Of course, that didn’t mean we weren’t going to live up another month of relatively carefree life here in CO. We started off the month going for a day-trip up to one of our favorite places in the world, let alone the state.
The little town of Estes Park has always had a special place in Tracy and my relationship. It’s one of the first places we ever went together, and we’ve celebrated a lot of milestones there since then. About an hour northwest of Boulder, it’s a beautiful drive through the mountains to get up there, and it’s a wonderfully quaint town to walk around and explore.
The end of September/beginning of October is one of the best times to head up to the mountains in Colorado in general, but specifically to head to Estes because it’s elk-bugling season. What? You say you’ve never heard of elk-bugling season? Well, what happens is this: when it’s mating season for the elk, the herds will all flood into the town. Usually it’s rare to see elk in Estes Park itself, and you have to go to the neighboring Rocky Mountain National Park to see them, but during this month or so each year, they’re all over the golf courses, playgrounds, soccer fields, etc. There’s usually one bull elk and his harem of females.

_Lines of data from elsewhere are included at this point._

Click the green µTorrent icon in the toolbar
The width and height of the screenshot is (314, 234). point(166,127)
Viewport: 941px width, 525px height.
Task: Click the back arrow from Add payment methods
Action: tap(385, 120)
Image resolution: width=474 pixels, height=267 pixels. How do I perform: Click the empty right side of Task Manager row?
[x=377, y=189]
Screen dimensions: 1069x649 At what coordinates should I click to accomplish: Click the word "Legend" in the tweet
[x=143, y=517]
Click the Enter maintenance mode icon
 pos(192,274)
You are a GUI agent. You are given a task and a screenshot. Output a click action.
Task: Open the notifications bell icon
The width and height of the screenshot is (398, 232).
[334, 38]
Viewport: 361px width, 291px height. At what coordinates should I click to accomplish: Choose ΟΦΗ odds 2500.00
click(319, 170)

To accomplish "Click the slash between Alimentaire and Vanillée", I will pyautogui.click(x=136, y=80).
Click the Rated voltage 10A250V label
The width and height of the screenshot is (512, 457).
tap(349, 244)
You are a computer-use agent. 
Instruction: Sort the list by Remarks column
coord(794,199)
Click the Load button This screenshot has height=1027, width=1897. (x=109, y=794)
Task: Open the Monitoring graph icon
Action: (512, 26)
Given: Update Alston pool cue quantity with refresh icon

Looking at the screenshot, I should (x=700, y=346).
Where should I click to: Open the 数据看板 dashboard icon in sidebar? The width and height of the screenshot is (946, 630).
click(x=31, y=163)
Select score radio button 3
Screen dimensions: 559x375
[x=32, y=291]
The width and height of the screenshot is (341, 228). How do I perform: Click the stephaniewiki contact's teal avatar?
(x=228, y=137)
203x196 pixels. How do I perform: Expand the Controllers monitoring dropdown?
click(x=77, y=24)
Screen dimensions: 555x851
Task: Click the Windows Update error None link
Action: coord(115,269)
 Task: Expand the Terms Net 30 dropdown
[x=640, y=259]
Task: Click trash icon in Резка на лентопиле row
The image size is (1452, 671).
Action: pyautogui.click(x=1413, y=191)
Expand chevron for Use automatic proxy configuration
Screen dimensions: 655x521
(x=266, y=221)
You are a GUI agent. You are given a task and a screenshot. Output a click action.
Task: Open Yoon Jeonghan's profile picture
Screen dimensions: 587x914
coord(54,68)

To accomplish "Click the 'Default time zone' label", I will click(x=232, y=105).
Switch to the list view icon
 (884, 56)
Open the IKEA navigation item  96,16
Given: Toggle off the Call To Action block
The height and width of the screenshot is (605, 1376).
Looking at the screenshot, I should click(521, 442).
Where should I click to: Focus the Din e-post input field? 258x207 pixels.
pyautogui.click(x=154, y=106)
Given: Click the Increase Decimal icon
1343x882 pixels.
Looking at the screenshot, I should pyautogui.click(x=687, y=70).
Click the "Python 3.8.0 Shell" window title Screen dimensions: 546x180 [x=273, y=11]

He will chase all these females around despite the fact that they are almost always entirely disinterested.
Then the action will pick up for a while when another male will come along and a fight will ensue.
Both during these fights and when trying to attract the females, the male elk will make a “bugling” noise, which is high-pitched and anything but masculine, though very cool to hear up close. One of the males will win out, and chase the other one away into the next field.
Then the winning male will go back to looking tough, but generally being unable to attract the attention of any of the females who usually look like they hate him.
And the losing male will sit around and sulk.
Somewhere in the midst of all of that, the elk mating does actually take place as proven by the new elk born each year, but we luckily rarely had to witness that part.
Here we are with the loser of the day.
After our run-in with the elk for this afternoon, we decided to drive up a little further to the Stanley Hotel. In case you haven’t noticed, Colorado has a lot of these historic hotels, and they all have a lot in common: most people just go to visit for the afternoon but don’t actually stay there, they’re all extremely stately, and they’re all supposed to be very haunted.
The Stanley actually provided Stephen King with the inspiration for the hotel in The Shining. Apparently, he got most of his ideas for the framework of the novel while he and his wife were staying there and enjoying the slightly-creepy ambience. Tracy and I just like to go up there occasionally to enjoy the well-manicured grounds and the beautiful views.
Behind the hotel is a great statue garden.
And inside, the lobby is kept looking relatively historic.
We moved outside and just enjoyed sitting in these rocking chairs for a few minutes, admiring the columns around us and the mountains in front of us.
When we were done exploring, we left The Stanley. After all, as Joey Tribbiani points out, “All blank and no blank make blank a blank blank.” We drove down to the main part of town and parked.
We started walking and quickly had to pass through this tunnel. If ever I expect to get attacked by a dementor in life, it is in this tunnel. It looks EXACTLY like the one they filmed in Harry Potter and the Order of the Phoenix.
Anyway, we came out the other end, and we rewarded our hard work saving our souls by heading in the direction of our favorite Estes Park establishment for a delicious afternoon beverage.